# Gravely Covertable 10



## IDOXLR8 (Dec 30, 2012)

Hi all! New on this forum Bye, I'm a heavy equipment mechanic for Coca-Cola and have a Gravely Convertable 10 with a wiring issue. The wire harness is repairable but need to know the correct ignition switch and a detailed color wire diagram to correct the disabled charging system and correct the ignition system as well. This has a Kohler engine with a breakless ignition system. If any one can help I would appreciate it, AL.


----------



## IDOXLR8 (Dec 30, 2012)

Does anyone have a picture of the back of a original ignition switch for a Gravely 1970 convertable 10? I need to see the pin location showing G-R-S-B-I. This unit has breakless ignition, thanks, AL.


----------



## IDOXLR8 (Dec 30, 2012)

I have a (1970) Gravely Convertable 10 with a Kohler K-241 engine, breakless ignition, 10 amp charging system and need to correctly install the wire harness. The ignition pig tail has been replaced and not correctly. If I had a picture or diagiam showing the ignition switch and the location of the I,R,B,S,G (the G terminal is grounded to the switch housing). The 4 wires going to the switch wire colors are red, white, orange, black w/s. Thanks, AL.


----------



## IDOXLR8 (Dec 30, 2012)

IDOXLR8 said:


> I have a (1970) Gravely Convertable 10 with a Kohler K-241 engine, breakless ignition, 10 amp charging system and need to correctly install the wire harness. The ignition pig tail has been replaced and not correctly. If I had a picture or diagiam showing the ignition switch and the location of the I,R,B,S,G (the G terminal is grounded to the switch housing). The 4 wires going to the switch wire colors are red, white, orange, black w/s. Thanks, AL.


I figured this would had been a easy one? AL.


----------



## Richard-tx (Jan 30, 2011)

Do you have the owners manual with the wiring diagram?

Look at gravelymanuals.com if you don't 

the nomenclature of the switch letters are:
I = ignition
R=Regulator
B= Battery
S=Starter Solenoid
G=Ground


----------



## DougM (Sep 19, 2010)

Dear Sir,

I have attached an illustrated parts list for a Convertible 10. A wiring diagram is on page 9. I hope this helps you with your problem. If you need any additional manuals, go the the Gravely Tractor Club web site. They have manuals listed under the Resource tab.


----------

Entries shown:

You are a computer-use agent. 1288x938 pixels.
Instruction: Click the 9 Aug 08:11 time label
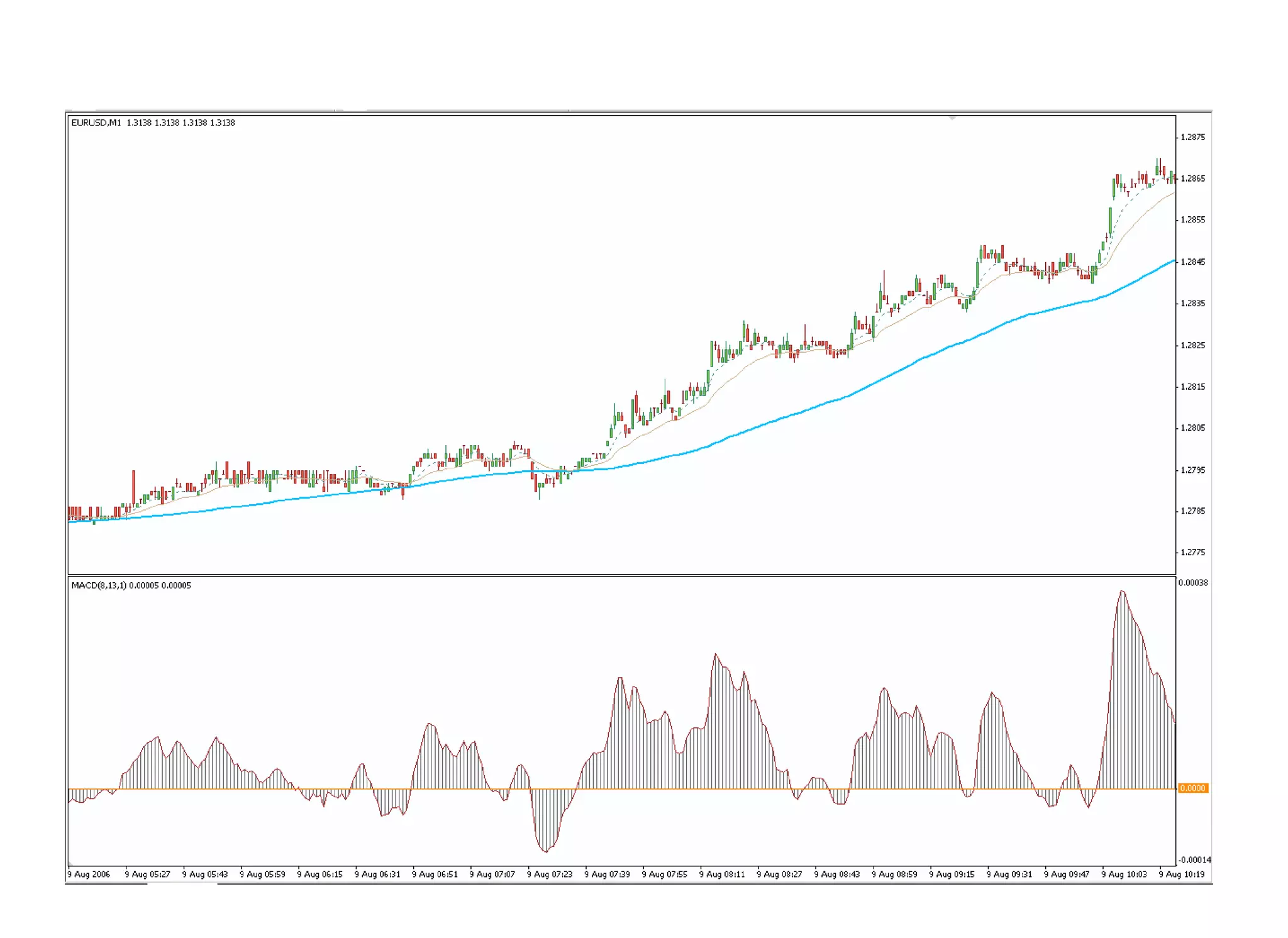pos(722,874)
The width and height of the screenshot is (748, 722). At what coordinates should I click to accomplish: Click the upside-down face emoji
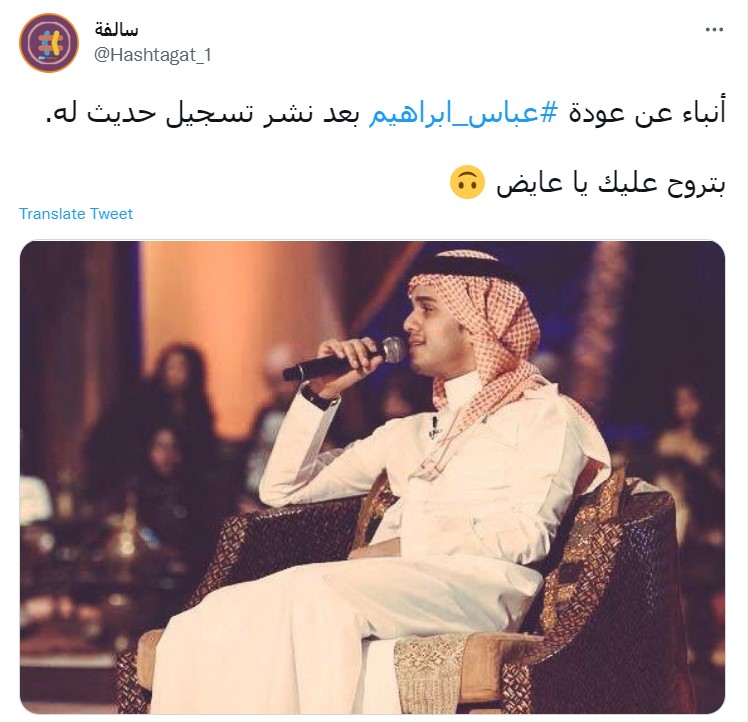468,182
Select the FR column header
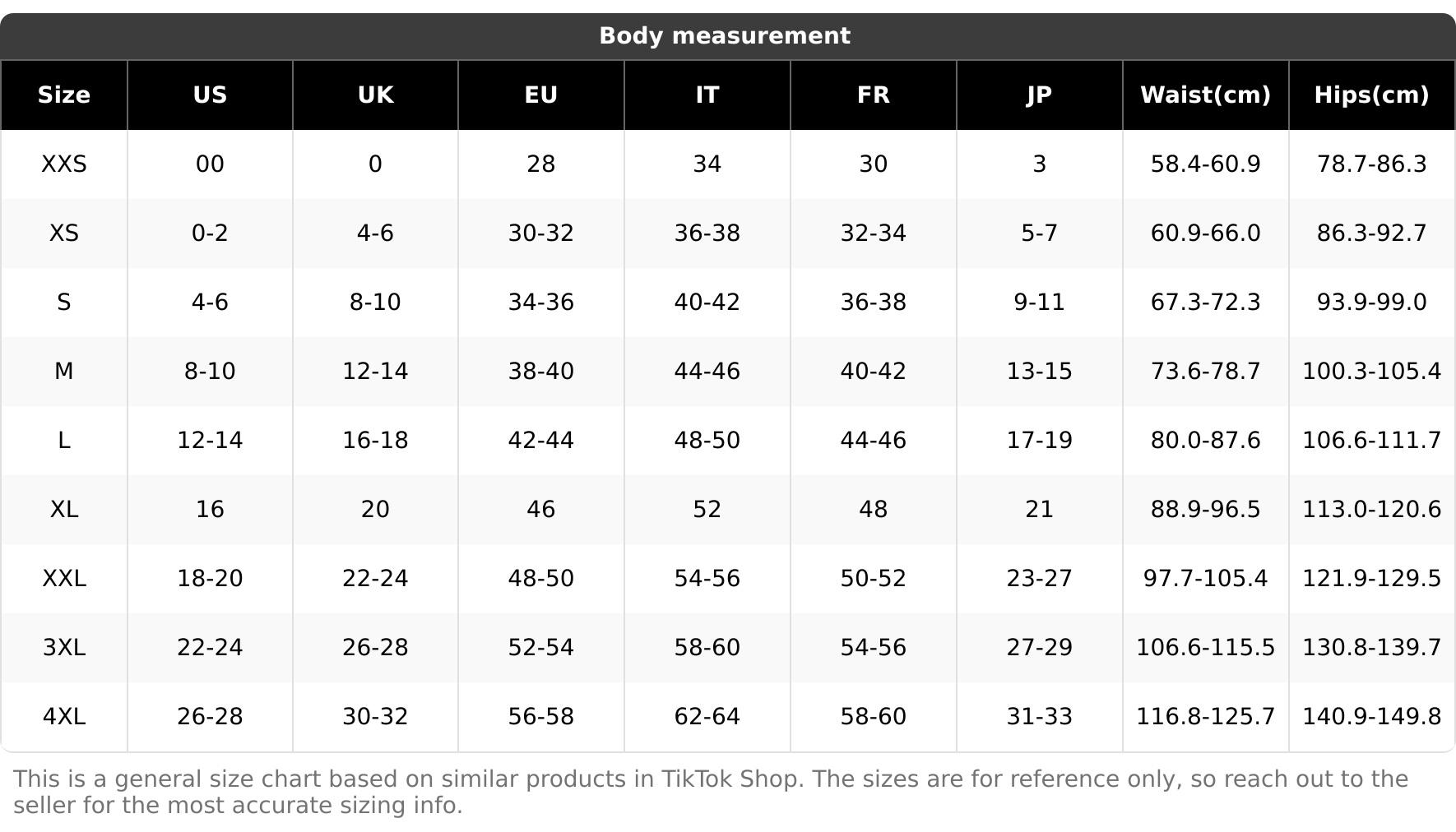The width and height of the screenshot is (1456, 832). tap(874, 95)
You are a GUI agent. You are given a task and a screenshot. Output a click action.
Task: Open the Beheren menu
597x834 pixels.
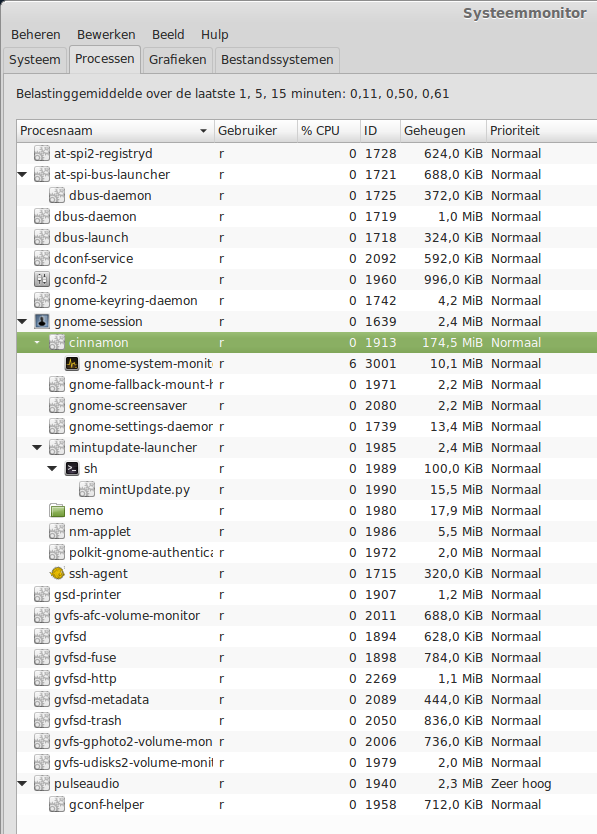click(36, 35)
* * *
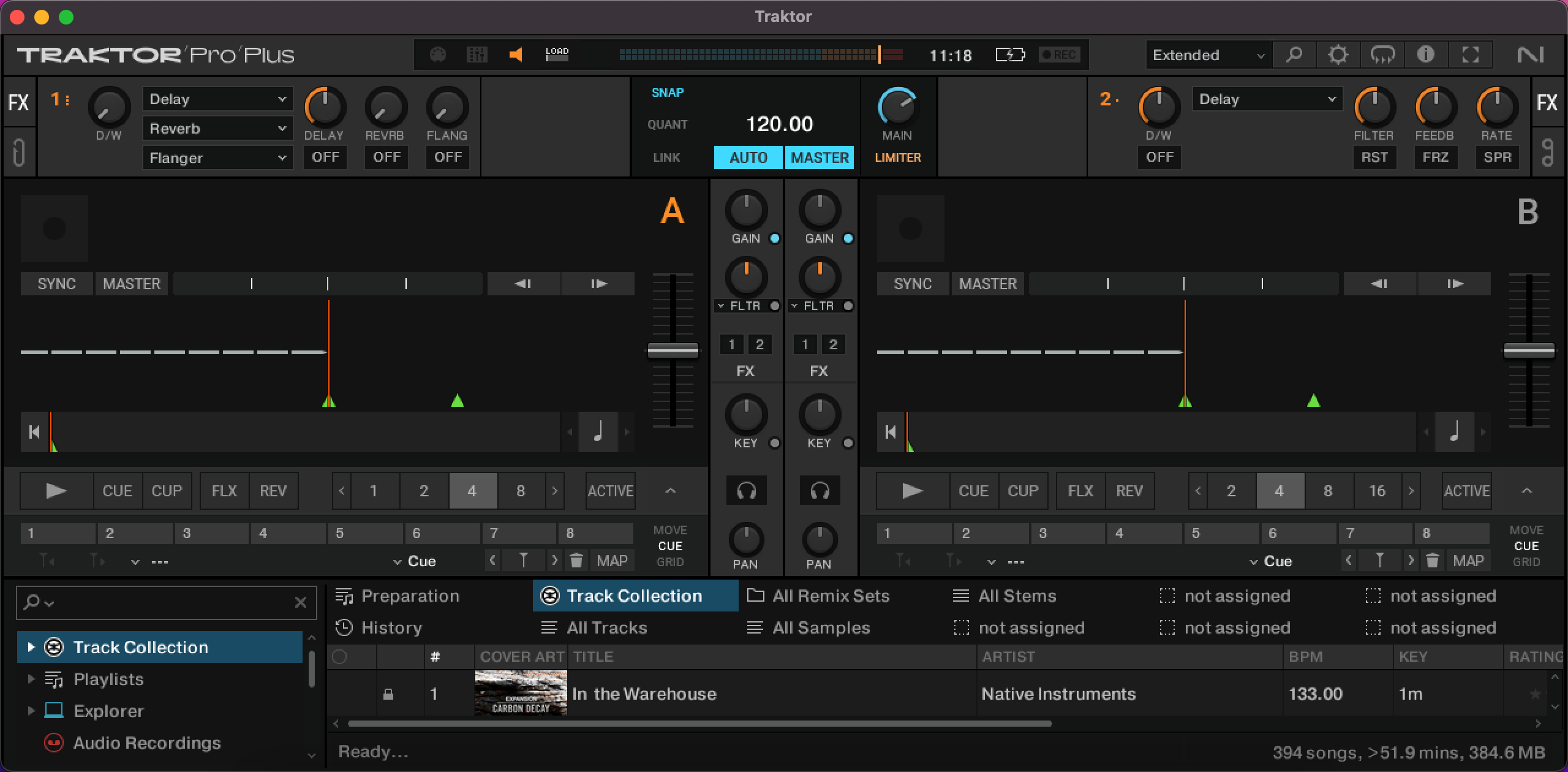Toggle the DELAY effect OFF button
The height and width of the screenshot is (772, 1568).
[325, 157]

Direction:
Transcribe the Gravely wiring thread from "Hi all! New" up to and including "appreciate it, AL.". Work only from the forum thread on the Gravely Convertable 10 wiring.

Exercise result:
Hi all! New on this forum Bye, I'm a heavy equipment mechanic for Coca-Cola and have a Gravely Convertable 10 with a wiring issue. The wire harness is repairable but need to know the correct ignition switch and a detailed color wire diagram to correct the disabled charging system and correct the ignition system as well. This has a Kohler engine with a breakless ignition system. If any one can help I would appreciate it, AL.